I try to help people shape their prose faculty, their facility with prose. About a week ago Greg Ashman tweeted an NPR interview about the “science of reading,” which occasioned mixed feelings in me. It’s always nice to hear science confirm one’s teaching philosophy and, though I don’t teach reading to grade schoolers, but writing to university students and scholars, I find “phonics” to be both a compelling theory and a useful practice. When students want to know whether or not they are “doing it right”, i.e., whether or not they are writing well, I tell them to read their paragraphs out loud. Even better, I tell them to get a classmate to read it out loud to them. The way a paragraph sounds, the ease with which it comes off the page, tells you a great deal about how well it is written.

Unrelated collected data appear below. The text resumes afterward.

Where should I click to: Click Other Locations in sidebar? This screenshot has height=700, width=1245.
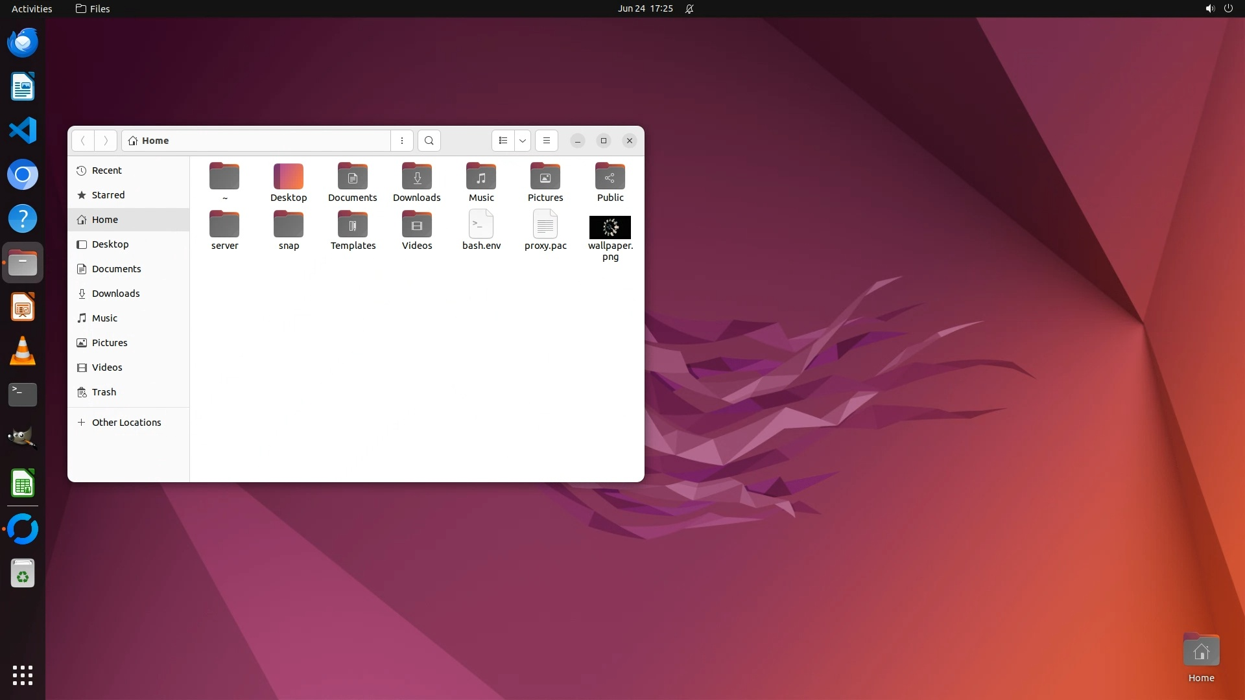click(x=126, y=423)
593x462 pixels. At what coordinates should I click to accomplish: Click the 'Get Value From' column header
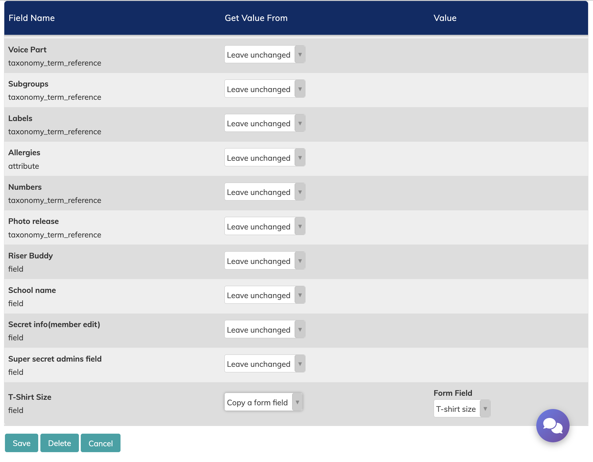tap(256, 18)
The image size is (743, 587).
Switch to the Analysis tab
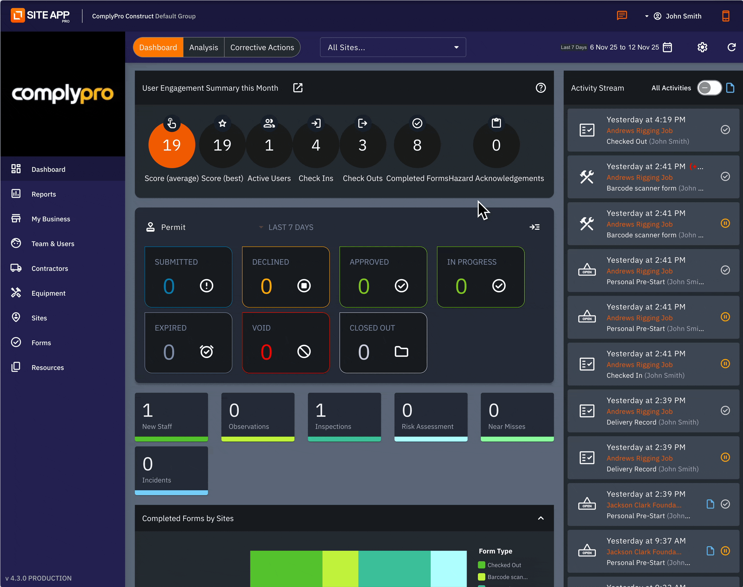point(203,47)
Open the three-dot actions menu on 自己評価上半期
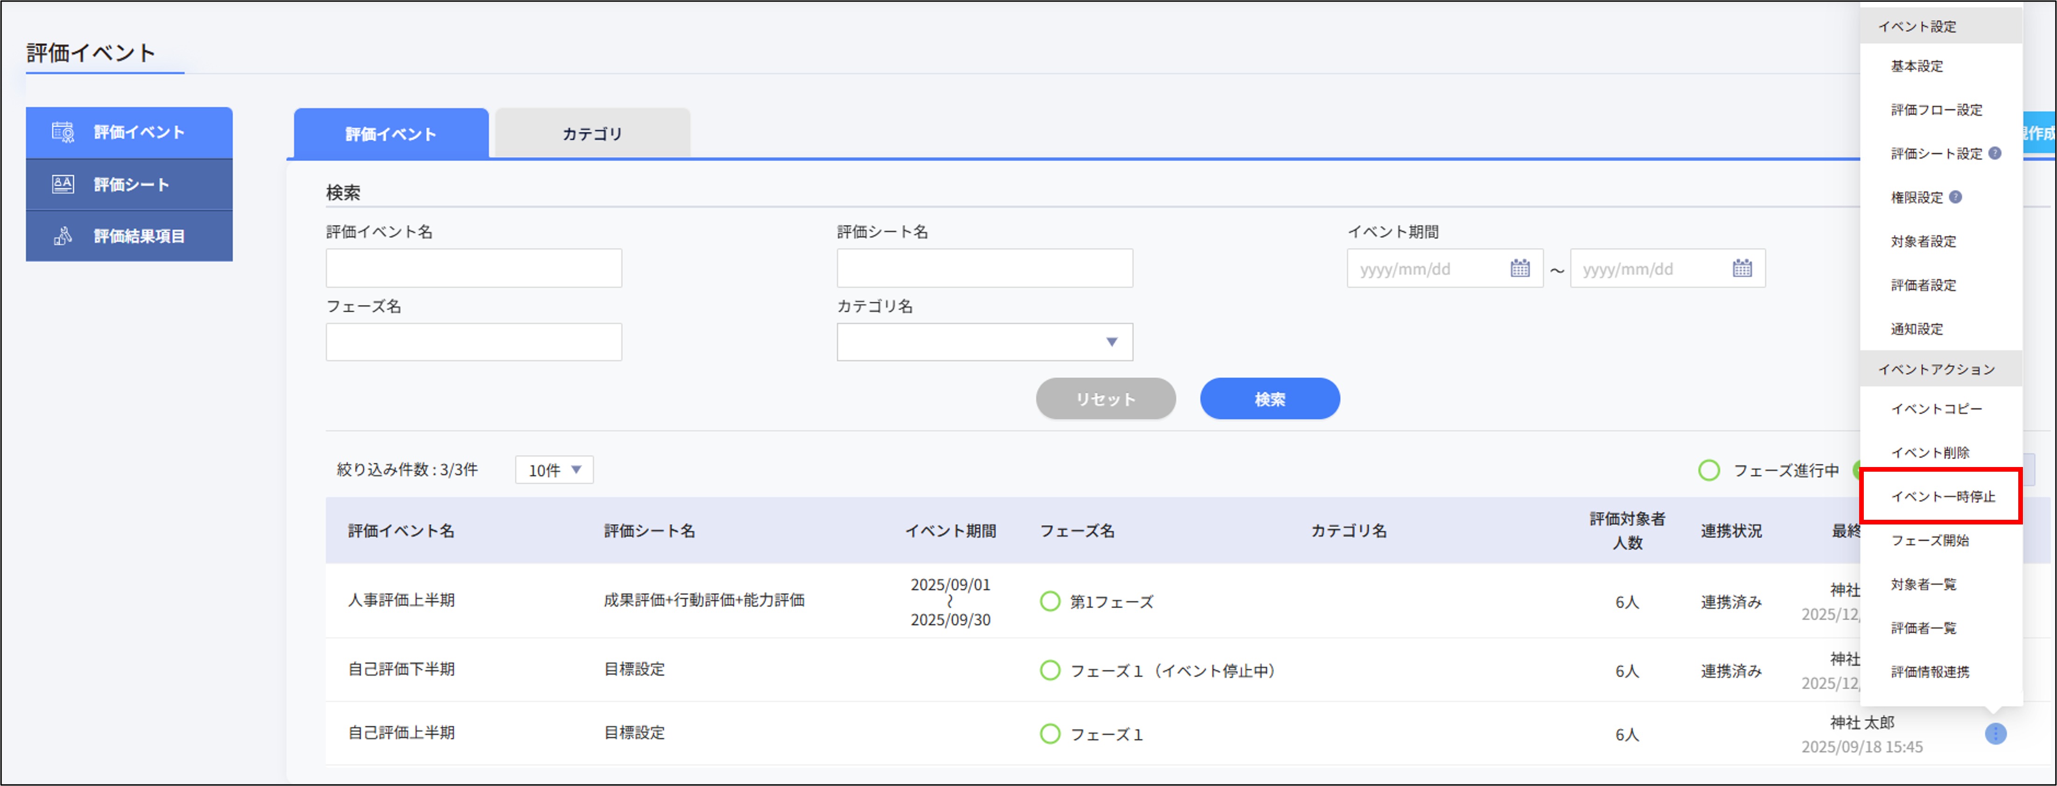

But I’ve also long been skeptical about the scientific study of ordinary cognitive abilities like reading and writing. Claudio Sanchez introduces his interview with Mark Seidenberg with this observation:
Mark Seidenberg is not the first researcher to reach the stunning conclusion that only a third of the nation’s schoolchildren read at grade level. The reasons are numerous, but one that Seidenberg cites over and over again is this: The way kids are taught to read in school is disconnected from the latest research, namely how language and speech actually develop in a child’s brain.
At first pass, this seems like a reasonable point. But suppose I said that only one third of the nation’s school children eat a healthy diet. And suppose I explained this by way of a “disconnect” between what kids are fed and what the latest research shows us about how foods and beverages actually affect the brains of children. The research may be perfectly sound (or it may not) but did we really need brain research to understand what children should eat? This becomes still more clear when we hear what the science actually shows.
Success in reading depends on linking print to speech. There’s a massive amount of behavioral research, neuroimaging research, on brain organization and brain development, which conclusively shows that skilled reading is associated with children’s spoken language, grammar and the vocabulary they already know. It’s about teaching kids the correspondence between the letters on a page and the sounds of words.
This sounds very “old school” to me and (as with all things old-school) immediately sensible. What should puzzle us is that grade-school teaching was ever disconnected from this insight. And this is where things get tricky for me. I want to celebrate Seidenberg for speaking the truth to teachers, but I fear that the problem itself arises because the teaching profession is, increasingly, guided by research. If teachers had been able to maintain autonomy over their own teaching methods, they would never have abandoned the close connection between learning to read and reading out loud. And then I wouldn’t have to teach students to read out loud when learning how to write clear, scholarly prose. It would just be natural.
I don’t know much about the scientific literature on reading at the grade school level, so I don’t know exactly when exactly what went wrong. But I do suspect that the distance between the spoken and the written word grew substantially under the so-called “post-modern” conditions that were inspired by Derrida’s “deconstruction” of “logocentrism”. At one level, after all, it was precisely an attempt to free the written word from its servitude to speech. I don’t think it’s entirely coincidental that complaints about the “turgidity” of contemporary academic prose are often traced back to Derrida’s influence. And it can certainly be demonstrated that composition studies has been profoundly affected by this influence. Indeed, I’m increasingly confident that literacy studies has been deconstructed as well, so it would not surprise me to find that grade-school literacy practices have been deliberately freed from the shackles of logocentrism. It would not surprise me if this can be shown to have had a detrimental effect on the reading level of school children.
My mixed feelings about Seidenberg’s suggestion, then, stem, not from any disagreement I have with him, but from the authority that science increasingly has over teachers. I don’t think teachers should adopt phonics on the advice of science, but on the counsel of common sense. (Indeed, it was also common sense that should have pushed back against the “ideological turn” in literacy studies and the “process turn” in composition studies.) It has never really made sense to separate writing from speech entirely–to let writing live a life of its own, independently of the sound that our words make. It only made sense after we taught ourselves to trust “research” more than the evidence of our own senses. Or rather, at that point we had begun to happily believe things we didn’t understand, to adopt practices that didn’t really makes sense to us, because one or another “study” had “shown” that some new pedagogy was needed to get us “beyond” traditional teaching methods. I don’t think it made things easier.